++++ LISTED RECORDS
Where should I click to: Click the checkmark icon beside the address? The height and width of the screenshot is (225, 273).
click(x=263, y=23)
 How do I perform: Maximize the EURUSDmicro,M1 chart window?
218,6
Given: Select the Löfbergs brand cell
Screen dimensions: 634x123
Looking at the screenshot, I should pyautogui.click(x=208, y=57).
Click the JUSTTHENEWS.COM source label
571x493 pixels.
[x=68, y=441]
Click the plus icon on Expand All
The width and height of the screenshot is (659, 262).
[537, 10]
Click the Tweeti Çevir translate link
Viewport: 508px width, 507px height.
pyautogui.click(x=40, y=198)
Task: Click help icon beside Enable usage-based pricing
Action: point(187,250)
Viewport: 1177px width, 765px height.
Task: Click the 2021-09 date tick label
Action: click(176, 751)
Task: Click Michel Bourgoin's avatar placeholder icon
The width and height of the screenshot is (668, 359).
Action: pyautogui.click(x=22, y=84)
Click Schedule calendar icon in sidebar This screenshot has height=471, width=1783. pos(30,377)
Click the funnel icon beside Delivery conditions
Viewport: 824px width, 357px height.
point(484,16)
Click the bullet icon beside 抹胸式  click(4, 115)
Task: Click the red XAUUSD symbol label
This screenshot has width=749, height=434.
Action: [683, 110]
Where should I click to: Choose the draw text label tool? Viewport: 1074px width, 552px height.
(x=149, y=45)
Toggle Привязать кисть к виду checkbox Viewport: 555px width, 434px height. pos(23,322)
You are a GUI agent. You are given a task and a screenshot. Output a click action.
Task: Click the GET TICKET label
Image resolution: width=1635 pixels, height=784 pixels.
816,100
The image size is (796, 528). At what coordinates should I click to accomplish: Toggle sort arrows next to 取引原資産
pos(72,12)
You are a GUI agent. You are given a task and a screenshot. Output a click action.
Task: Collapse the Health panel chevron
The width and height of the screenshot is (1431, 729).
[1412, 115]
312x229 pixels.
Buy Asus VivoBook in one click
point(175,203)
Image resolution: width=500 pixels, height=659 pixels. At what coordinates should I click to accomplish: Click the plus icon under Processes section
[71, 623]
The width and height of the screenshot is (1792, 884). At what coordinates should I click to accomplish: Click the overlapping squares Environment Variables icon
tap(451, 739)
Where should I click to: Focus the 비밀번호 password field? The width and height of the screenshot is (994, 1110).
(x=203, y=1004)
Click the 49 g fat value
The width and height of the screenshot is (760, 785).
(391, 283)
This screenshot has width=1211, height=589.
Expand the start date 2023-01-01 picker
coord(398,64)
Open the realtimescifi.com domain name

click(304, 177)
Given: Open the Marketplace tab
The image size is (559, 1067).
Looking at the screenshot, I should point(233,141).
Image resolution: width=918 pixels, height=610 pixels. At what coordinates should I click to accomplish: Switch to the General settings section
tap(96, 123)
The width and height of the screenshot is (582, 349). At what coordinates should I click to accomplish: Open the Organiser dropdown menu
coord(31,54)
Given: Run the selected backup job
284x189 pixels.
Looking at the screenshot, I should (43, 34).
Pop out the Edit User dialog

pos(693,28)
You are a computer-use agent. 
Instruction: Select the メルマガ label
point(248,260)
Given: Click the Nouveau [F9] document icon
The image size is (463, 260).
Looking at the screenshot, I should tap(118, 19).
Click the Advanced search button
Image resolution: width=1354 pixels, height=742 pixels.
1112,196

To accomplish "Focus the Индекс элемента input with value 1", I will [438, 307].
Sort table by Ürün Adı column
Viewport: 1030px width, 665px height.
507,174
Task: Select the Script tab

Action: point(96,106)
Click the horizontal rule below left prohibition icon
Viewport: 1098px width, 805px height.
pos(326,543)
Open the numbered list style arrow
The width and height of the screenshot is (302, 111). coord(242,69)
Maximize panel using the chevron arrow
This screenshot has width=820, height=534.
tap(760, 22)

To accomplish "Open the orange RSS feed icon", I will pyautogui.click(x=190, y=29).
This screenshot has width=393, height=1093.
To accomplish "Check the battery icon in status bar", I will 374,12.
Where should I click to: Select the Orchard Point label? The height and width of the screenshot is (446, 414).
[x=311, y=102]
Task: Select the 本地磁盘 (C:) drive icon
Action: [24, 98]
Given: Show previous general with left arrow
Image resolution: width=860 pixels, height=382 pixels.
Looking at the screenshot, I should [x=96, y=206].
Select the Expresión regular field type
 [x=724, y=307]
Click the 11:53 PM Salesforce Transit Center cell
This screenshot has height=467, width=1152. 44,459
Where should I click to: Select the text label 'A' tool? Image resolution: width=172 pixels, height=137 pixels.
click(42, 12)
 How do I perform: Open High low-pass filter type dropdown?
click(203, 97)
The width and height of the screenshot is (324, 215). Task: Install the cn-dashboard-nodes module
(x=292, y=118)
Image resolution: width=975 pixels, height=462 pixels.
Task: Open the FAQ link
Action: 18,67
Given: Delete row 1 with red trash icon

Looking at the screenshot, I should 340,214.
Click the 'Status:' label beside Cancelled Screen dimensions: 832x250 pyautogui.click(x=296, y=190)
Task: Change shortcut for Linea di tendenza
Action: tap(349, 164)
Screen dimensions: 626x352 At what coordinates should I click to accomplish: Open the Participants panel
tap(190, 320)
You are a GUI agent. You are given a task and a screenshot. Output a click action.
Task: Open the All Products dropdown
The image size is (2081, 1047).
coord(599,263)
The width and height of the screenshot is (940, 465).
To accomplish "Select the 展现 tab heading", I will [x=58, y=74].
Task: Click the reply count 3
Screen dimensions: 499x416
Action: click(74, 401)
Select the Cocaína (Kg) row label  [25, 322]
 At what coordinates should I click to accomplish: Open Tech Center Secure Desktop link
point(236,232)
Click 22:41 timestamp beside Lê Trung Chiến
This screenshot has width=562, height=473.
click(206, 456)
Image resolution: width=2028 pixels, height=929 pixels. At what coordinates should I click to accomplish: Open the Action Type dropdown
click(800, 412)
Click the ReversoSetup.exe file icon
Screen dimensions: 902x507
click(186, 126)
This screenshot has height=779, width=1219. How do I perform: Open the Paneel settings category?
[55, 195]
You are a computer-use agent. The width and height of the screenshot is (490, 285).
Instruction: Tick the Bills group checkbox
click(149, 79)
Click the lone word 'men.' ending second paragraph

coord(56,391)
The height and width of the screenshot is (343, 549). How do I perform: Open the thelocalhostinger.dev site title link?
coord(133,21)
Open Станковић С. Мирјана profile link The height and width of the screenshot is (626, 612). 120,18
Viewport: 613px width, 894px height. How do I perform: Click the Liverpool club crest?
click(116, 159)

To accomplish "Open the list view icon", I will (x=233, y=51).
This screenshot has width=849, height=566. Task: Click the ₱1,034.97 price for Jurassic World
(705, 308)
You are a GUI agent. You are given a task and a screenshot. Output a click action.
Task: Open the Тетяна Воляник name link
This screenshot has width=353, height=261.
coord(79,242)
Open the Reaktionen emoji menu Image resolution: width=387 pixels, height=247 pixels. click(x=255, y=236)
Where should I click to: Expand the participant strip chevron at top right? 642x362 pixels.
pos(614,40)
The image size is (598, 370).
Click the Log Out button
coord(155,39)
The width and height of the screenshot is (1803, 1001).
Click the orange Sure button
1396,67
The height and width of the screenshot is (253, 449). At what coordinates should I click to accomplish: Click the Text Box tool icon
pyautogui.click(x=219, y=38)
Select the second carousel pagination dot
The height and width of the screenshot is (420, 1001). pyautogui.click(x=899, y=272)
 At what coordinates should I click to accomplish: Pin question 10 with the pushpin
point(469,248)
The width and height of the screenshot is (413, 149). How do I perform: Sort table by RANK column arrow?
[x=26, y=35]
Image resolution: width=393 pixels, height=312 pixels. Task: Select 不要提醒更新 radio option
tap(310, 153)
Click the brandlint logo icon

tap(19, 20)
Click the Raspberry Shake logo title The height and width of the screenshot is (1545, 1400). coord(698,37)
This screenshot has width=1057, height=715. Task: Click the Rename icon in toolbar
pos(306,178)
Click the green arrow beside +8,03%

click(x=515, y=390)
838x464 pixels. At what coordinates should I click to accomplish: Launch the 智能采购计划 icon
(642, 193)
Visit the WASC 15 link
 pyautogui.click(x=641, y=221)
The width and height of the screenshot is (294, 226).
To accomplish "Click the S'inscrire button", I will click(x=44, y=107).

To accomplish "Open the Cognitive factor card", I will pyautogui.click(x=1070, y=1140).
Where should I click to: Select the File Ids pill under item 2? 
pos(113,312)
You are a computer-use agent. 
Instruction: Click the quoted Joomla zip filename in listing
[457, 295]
++++++++
Copy the lines shown above word for word, everything from the line containing "Given: Open the Marketplace tab" down through the line containing "coord(31,54)".

- [RESULT OF THIS EXERCISE]:
Given: Open the Marketplace tab
The image size is (559, 1067).
Looking at the screenshot, I should point(233,141).
Image resolution: width=918 pixels, height=610 pixels. At what coordinates should I click to accomplish: Switch to the General settings section
tap(96, 123)
The width and height of the screenshot is (582, 349). At what coordinates should I click to accomplish: Open the Organiser dropdown menu
coord(31,54)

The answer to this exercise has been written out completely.